Tuesday, April 21st, 2009...1:10 am
Gov. Palin’s Appointees to the Judicial Conduct Commission
The two new, Palin-nominated members of the Conduct Commission are Jan Ostrovsky (attorney member) and Chris Brown (lay member).
According to their CVs, Ostrovsky is a graduate of Kenyon College (1971) and Ohio State University College of Law (1975). He was a member of several private law firms (including Bogle and Gates, 1986-1992, and Perkins Coie, 1992-1995) before joining the Department of Justice as the Region 18 Trustee (1995-2001). He returned to private practice (2002-2007) before becoming Clerk of the District of Alaska Bankruptcy Court in 2007.
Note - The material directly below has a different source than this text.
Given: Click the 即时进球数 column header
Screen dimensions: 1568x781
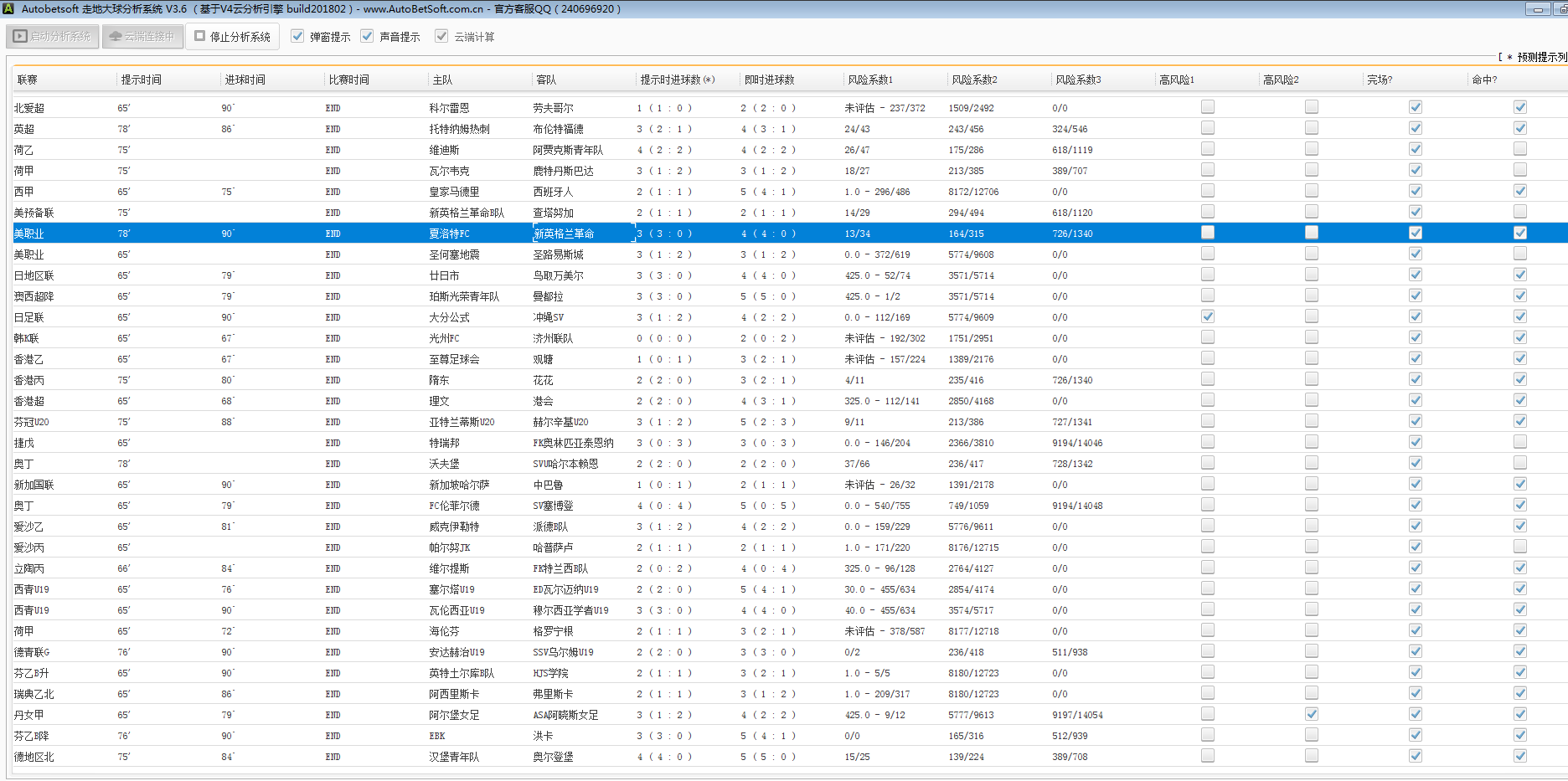Looking at the screenshot, I should tap(769, 80).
Brown has a BSEE (University of South Florida 1974) and MBA (Emory 1987) and worked for various tech companies before joining AT&T Alascom in 2004. He recently became the Treasurer of the Alaska Family Council, associated with James Dobson’s Focus on the Family. The AFC website describes him further as follows:
Chris Brown joined the Board of Directors of the Alaska Family Council in early 2008. Mr. Brown and his family have been Alaska residents since 2004. Chris is a 35 year veteran of the telecommunications industry, and has earned both an Electrical Engineering degree and an MBA, the latter from Emory University in Atlanta, Georgia. He has had executive experience in international firms, large US firms, and has participated in several start up and growth companies, including not-for-profit work. Mr. Brown is active in church and civic activities as an adult Bible study and worship leader, church elder, and men’s ministry leader. His interests include the study of the origins (WBS: presumably origins of life], a topic on which he has presented to medical students in Romania. He is active in local, state and federal politics as a volunteer, and serves on the Board of Directors for the Anchorage Economic Development Corporation. Chris and his wife of 27 years, Margaret, and their son Matthew, an Honors student at the University of Alaska, Anchorage, reside in Anchorage.
Several weeks ago, the AFC formally expressed “disappointment” in Gov. Palin’s recent appointment of Superior Court Judge Morgan Christen to the Supreme Court, and called for reform of the judicial selection process. The AFC said:
The Alaska Family Council is disappointed that Judge Morgan Christen, a former Board member of the Alaska chapter of Planned Parenthood, was appointed by the Governor to serve on the state Supreme Court. Regrettably, AFC believes that Judge Christen is likely to align herself with other judicial activists on the high court and thereby undermine the pro-life and pro-family public policies that both Governor Palin and the Alaska Family Council support. Because of Alaska’s method of selecting judges, Governor Palin’s options in this matter were limited. The alternatives that were available to the Governor would have been imperfect and politically difficult. Yet, in the opinion of the Alaska Family Council, these alternatives would still have been preferable to appointing Judge Christen to the Alaska Supreme Court.
We believe this experience underscores the critical need for reforming the way judges are selected in Alaska – and in other states that follow the so-called “Missouri Plan” for judicial selection. Under this system, non-elected persons with little or no accountability to the public wield enormous influence in determining who controls one of the three branches of government. Meanwhile, people who actually have accountability to the public, i.e., elected officials in the executive and legislative branches of government, have a minimal or non-existent role in the selection process. In short, there is a lack of the “checks and balances” that would ordinarily help safeguard against abuses of power, and protect the public interest. This is in marked contrast to the process for selecting federal judges, as well as the system used by many other states. The Alaska Family Council hopes that Governor Palin will join with other like-minded leaders in the state and make judicial reform a priority of her Administration.
Ostrovsky’s CV contains no information on his associations outside his professional life.